In the entries below, every line with the string "resolution" is to be reported.
============================================================
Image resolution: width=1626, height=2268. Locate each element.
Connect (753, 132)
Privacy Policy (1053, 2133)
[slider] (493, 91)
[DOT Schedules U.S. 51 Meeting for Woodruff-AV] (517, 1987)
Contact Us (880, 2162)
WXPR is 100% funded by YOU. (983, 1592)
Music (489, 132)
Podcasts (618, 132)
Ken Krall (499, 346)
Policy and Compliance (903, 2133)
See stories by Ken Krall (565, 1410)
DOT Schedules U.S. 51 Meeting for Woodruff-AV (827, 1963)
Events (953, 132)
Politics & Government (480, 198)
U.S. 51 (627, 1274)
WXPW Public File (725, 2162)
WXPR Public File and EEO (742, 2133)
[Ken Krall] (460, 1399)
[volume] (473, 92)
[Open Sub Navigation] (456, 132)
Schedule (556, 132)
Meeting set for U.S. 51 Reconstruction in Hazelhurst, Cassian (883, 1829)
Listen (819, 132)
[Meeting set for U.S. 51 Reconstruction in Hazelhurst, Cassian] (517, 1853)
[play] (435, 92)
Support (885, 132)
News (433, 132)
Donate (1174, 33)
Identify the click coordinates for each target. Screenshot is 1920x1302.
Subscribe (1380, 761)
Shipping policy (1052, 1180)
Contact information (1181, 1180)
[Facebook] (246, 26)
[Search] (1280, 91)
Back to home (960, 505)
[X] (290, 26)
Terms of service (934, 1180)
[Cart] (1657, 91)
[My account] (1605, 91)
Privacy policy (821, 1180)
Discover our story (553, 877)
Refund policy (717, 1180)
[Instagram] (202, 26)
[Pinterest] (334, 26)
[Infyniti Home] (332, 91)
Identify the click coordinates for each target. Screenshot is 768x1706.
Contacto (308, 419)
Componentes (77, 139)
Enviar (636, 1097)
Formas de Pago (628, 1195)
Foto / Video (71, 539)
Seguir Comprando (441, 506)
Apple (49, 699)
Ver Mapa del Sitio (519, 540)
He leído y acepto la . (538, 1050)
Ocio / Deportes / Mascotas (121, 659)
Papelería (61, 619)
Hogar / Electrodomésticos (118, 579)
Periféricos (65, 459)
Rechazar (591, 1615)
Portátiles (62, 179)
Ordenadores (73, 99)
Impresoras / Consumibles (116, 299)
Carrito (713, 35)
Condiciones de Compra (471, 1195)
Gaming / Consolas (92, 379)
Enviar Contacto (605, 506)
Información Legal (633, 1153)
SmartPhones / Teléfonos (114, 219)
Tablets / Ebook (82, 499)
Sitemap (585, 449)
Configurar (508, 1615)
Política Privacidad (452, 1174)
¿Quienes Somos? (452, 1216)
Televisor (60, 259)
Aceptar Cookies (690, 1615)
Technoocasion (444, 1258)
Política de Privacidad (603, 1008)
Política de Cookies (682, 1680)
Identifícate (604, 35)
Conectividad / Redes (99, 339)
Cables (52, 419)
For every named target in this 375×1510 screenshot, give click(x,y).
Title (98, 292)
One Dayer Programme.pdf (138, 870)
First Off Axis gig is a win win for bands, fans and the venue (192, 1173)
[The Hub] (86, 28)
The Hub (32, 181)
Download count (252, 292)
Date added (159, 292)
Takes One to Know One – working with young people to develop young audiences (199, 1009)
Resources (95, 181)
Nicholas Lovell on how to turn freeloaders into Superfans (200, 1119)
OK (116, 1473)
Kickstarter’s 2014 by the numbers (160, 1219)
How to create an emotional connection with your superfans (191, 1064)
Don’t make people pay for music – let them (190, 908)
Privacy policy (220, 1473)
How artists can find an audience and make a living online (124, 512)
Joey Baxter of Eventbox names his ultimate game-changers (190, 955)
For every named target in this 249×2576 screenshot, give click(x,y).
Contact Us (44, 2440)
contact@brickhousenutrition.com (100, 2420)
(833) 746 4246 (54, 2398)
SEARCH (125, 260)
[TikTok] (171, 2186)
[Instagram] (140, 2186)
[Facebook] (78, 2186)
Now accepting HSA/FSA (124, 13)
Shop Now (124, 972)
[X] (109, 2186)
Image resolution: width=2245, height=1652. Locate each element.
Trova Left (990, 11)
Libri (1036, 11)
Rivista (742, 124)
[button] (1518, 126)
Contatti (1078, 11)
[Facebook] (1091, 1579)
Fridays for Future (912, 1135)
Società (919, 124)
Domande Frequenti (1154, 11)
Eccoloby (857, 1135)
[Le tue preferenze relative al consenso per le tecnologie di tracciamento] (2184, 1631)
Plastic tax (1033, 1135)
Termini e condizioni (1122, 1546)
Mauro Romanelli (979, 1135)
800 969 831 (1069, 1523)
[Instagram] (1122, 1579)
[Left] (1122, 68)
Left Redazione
============================================================
**Written answer:**
Image resolution: width=1626, height=2268. Locate each element.
Image resolution: width=2245, height=1652. Locate each element.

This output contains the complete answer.